==== Task material
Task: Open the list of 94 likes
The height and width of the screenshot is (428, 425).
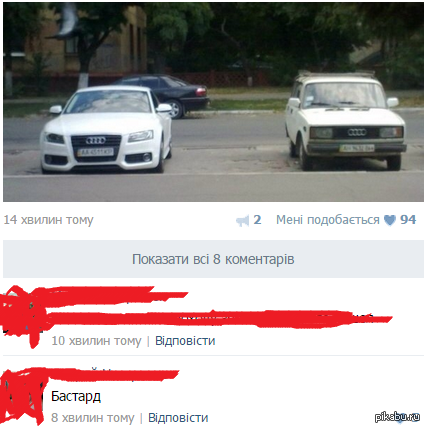Action: click(x=408, y=220)
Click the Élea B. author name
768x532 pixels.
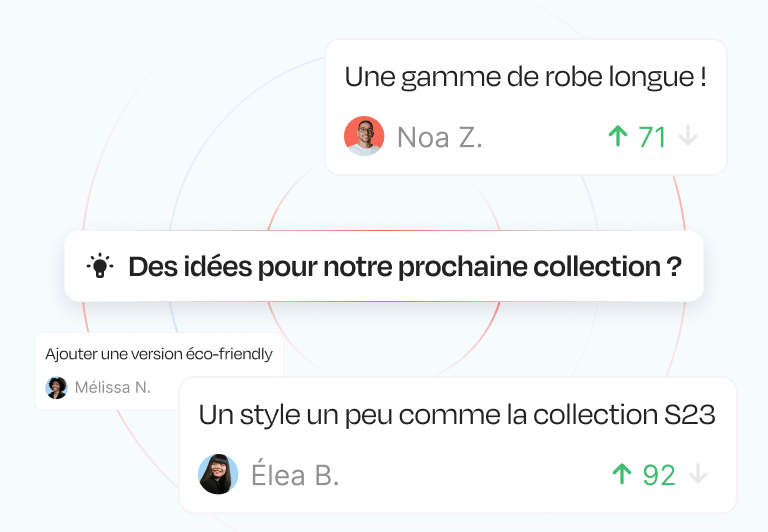(x=295, y=475)
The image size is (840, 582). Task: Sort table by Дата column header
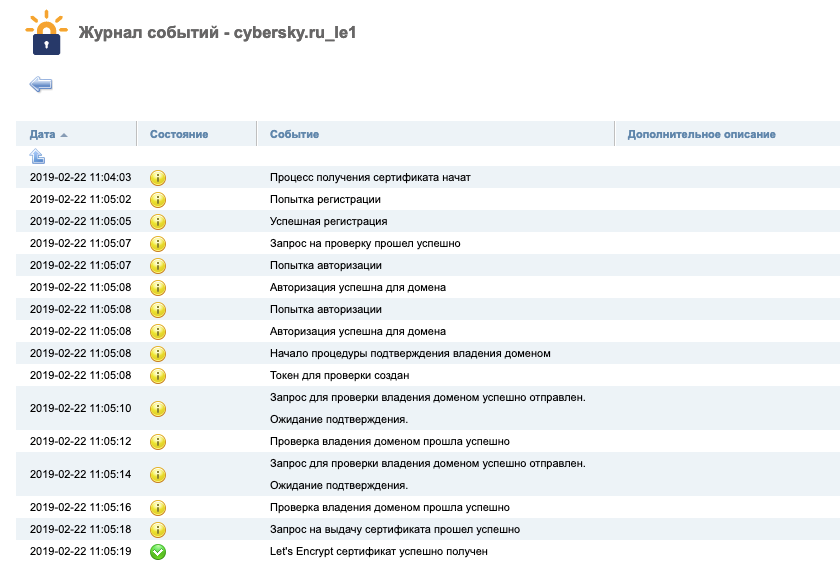(42, 134)
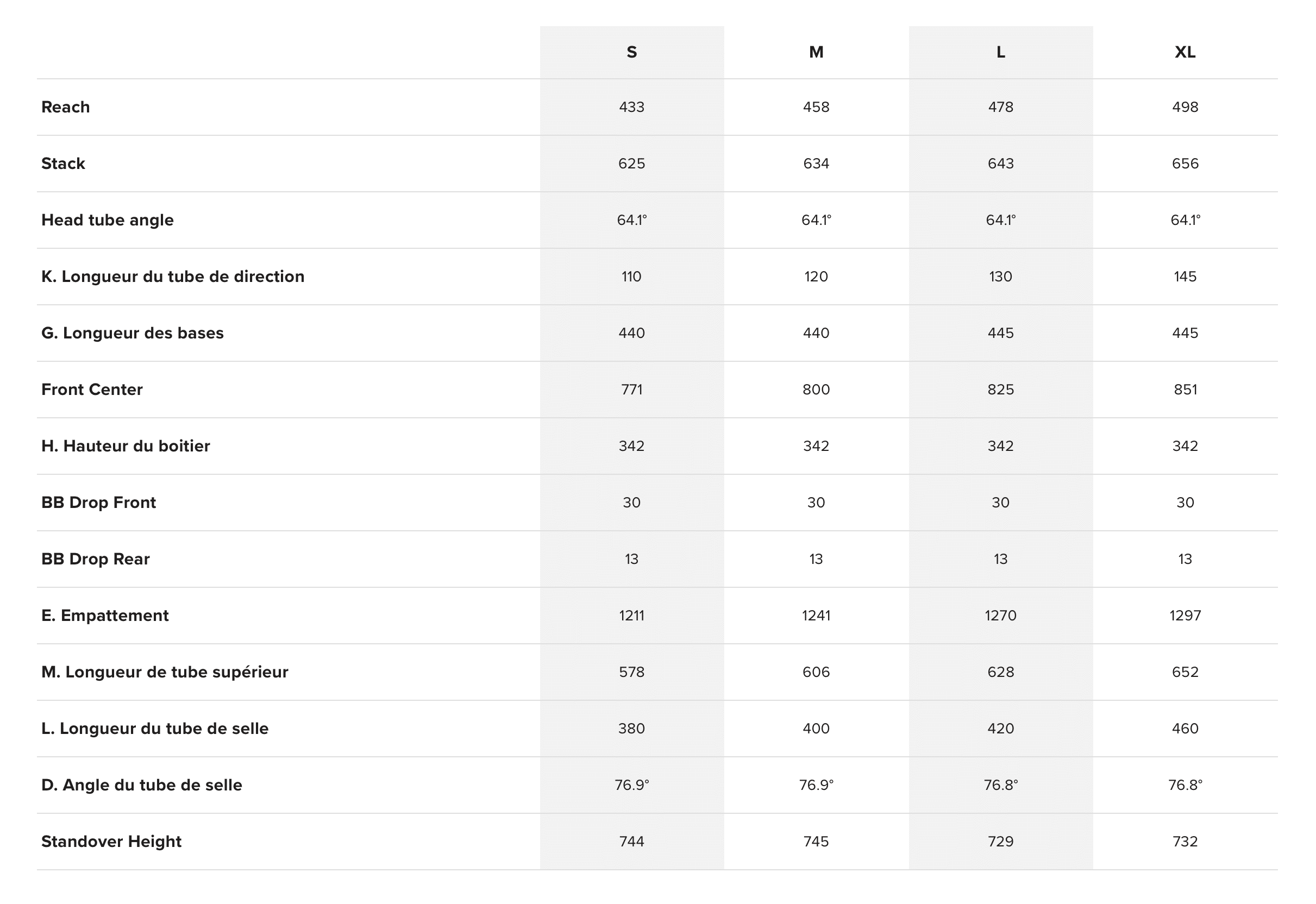
Task: Click the BB Drop Rear row label
Action: (x=96, y=559)
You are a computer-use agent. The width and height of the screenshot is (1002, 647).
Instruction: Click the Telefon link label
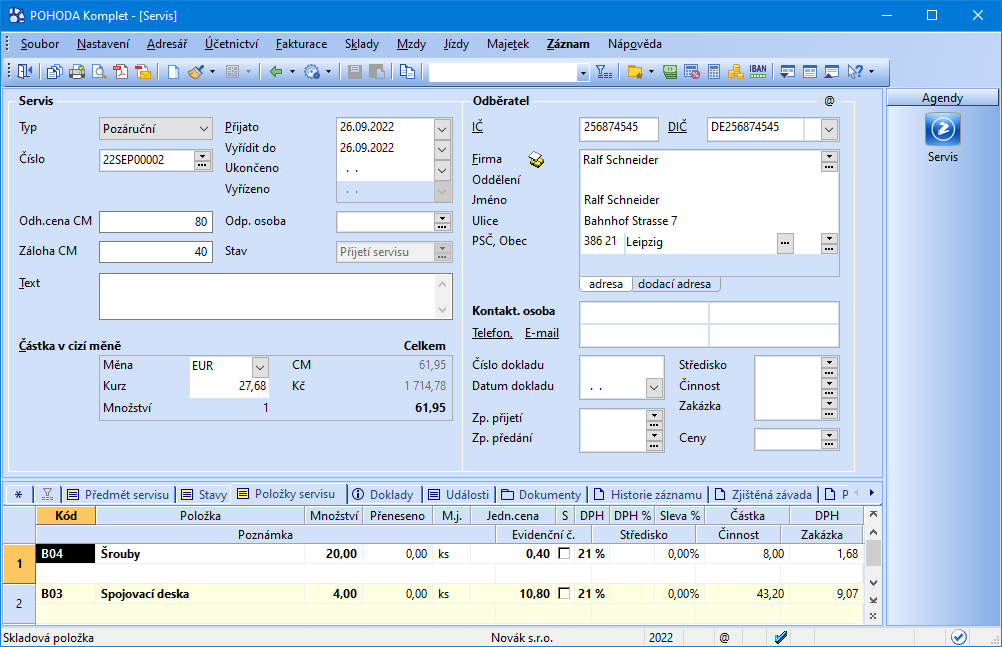point(492,333)
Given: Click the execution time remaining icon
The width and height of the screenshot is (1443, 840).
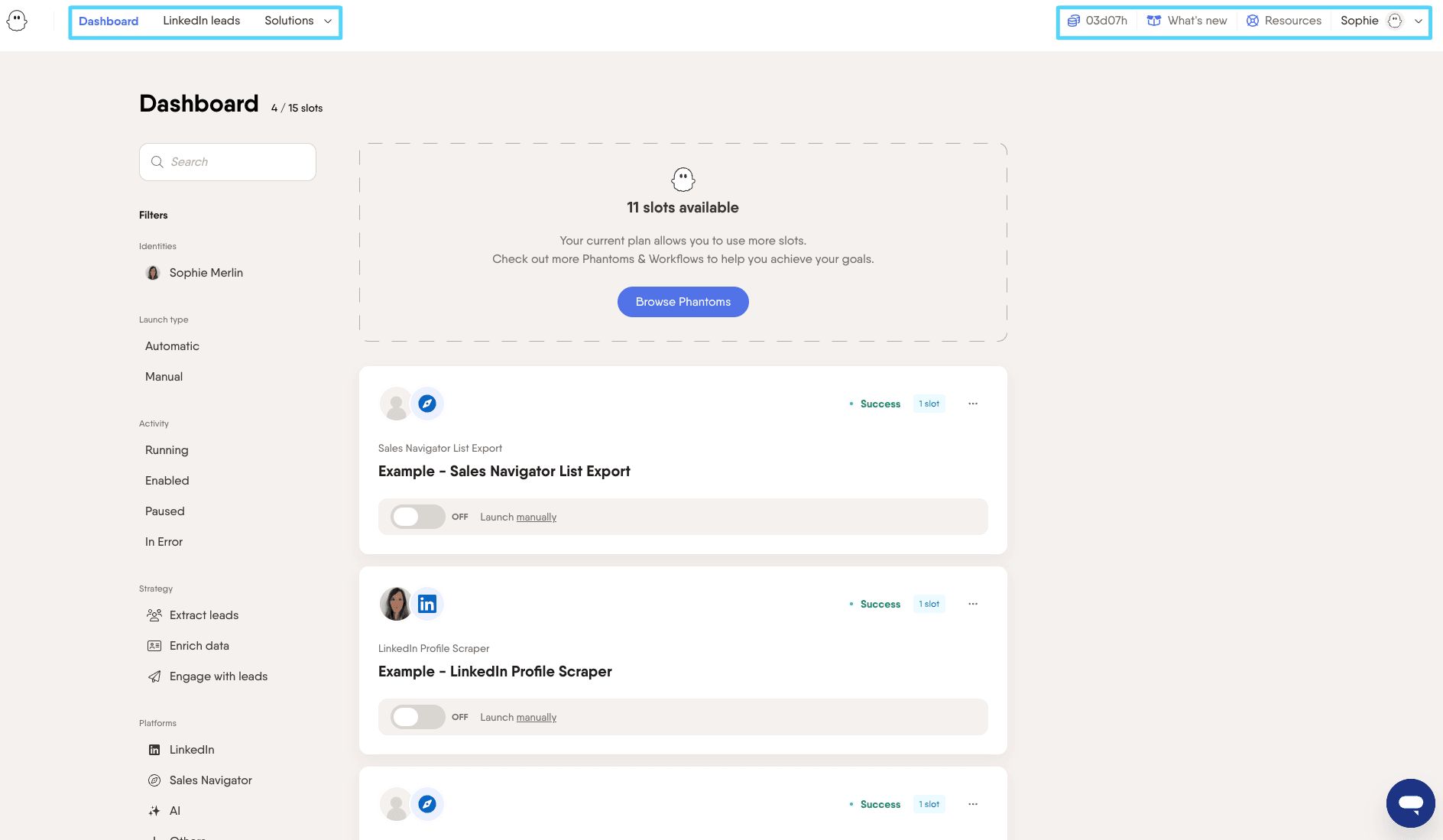Looking at the screenshot, I should (x=1074, y=21).
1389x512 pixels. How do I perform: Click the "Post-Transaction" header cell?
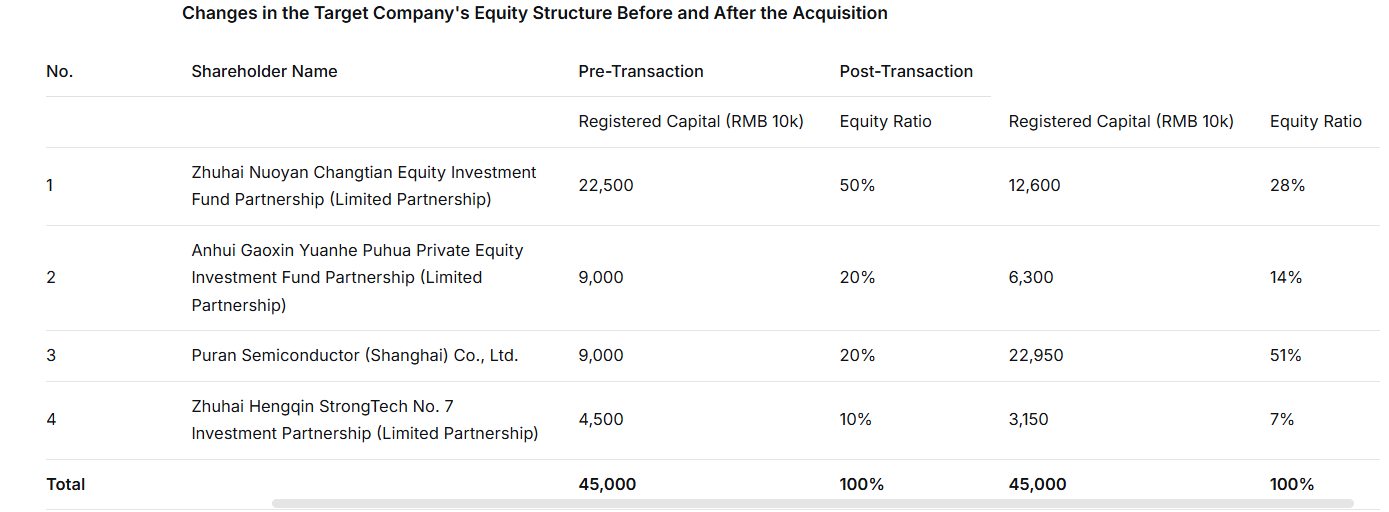tap(906, 71)
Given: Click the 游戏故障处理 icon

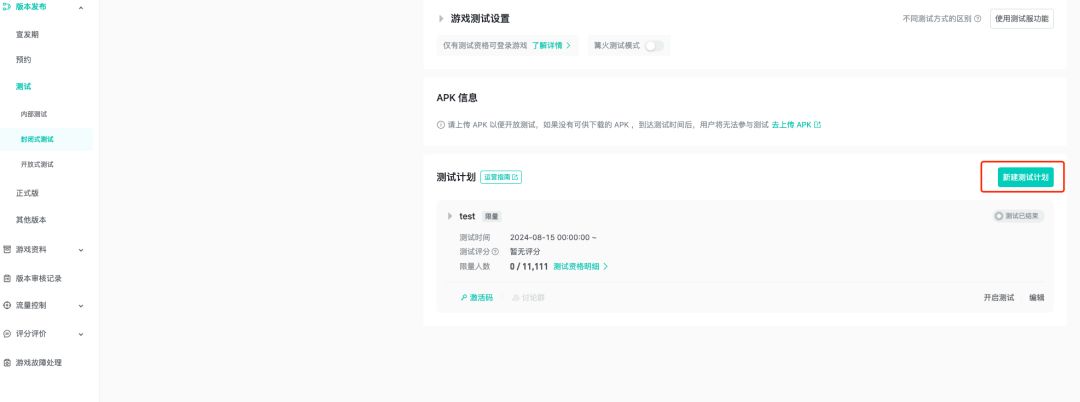Looking at the screenshot, I should coord(7,362).
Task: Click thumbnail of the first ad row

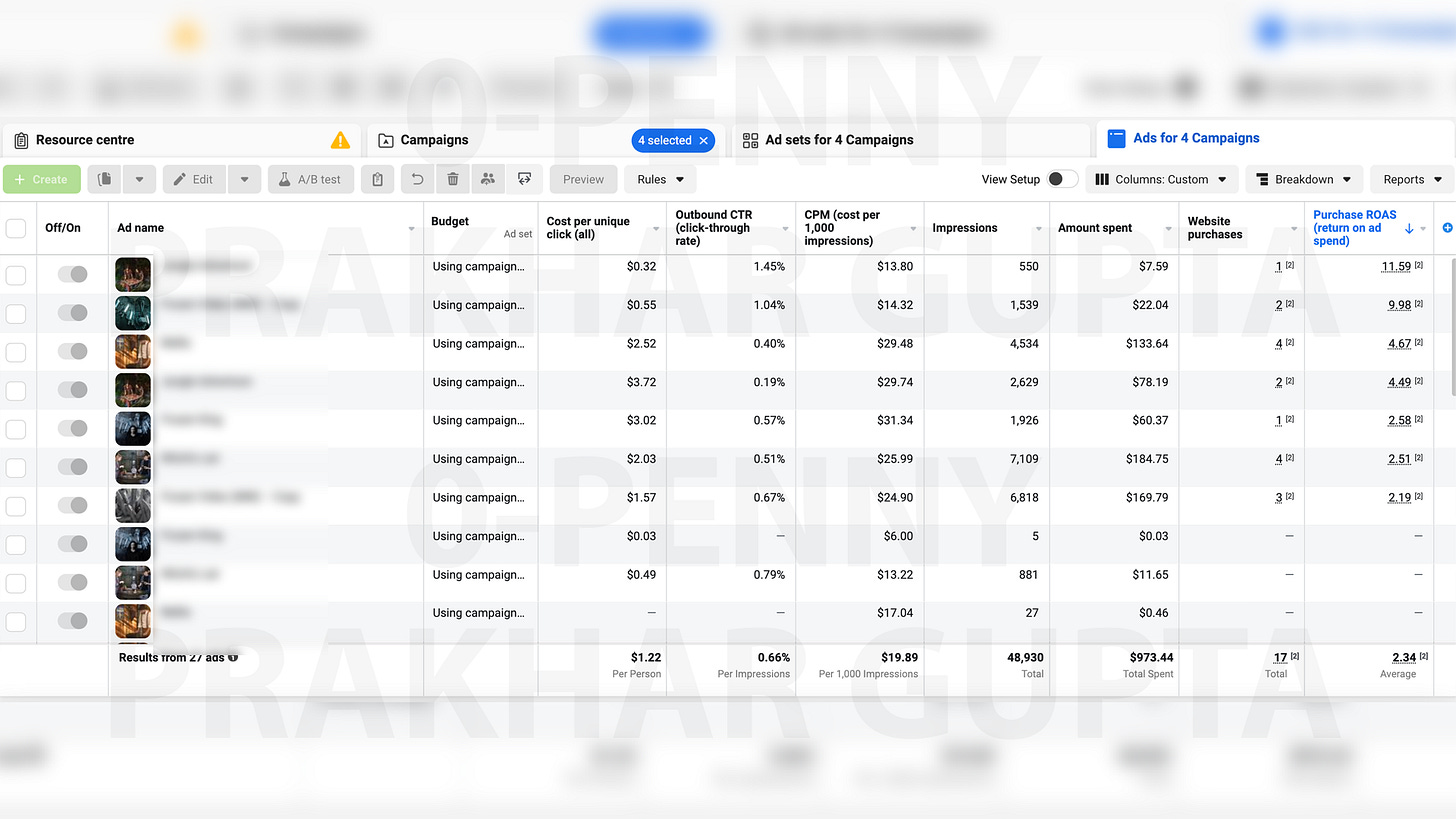Action: click(133, 274)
========
Goal of the exercise - Transcription of the lines from the one with "The height and" through the end of the entries is required, exact and with no pictures.

Answer -
The height and width of the screenshot is (428, 425).
Action: click(x=408, y=220)
Click the Élea B. author name
768x532 pixels.
(x=295, y=475)
The image size is (840, 582). Task: Sort table by Дата column header
(42, 134)
Task: Click the BB Drop Rear row label
Action: (x=96, y=559)
You are a computer-use agent. The width and height of the screenshot is (1002, 647).
Instruction: Click the Telefon link label
point(492,333)
Given: Click the execution time remaining icon
The width and height of the screenshot is (1443, 840).
Looking at the screenshot, I should (x=1074, y=21).
1389x512 pixels. How do I perform: Click the "Post-Transaction" header cell?
tap(906, 71)
Given: Click the 游戏故障处理 icon

Looking at the screenshot, I should coord(7,362).
Task: Click thumbnail of the first ad row

Action: click(133, 274)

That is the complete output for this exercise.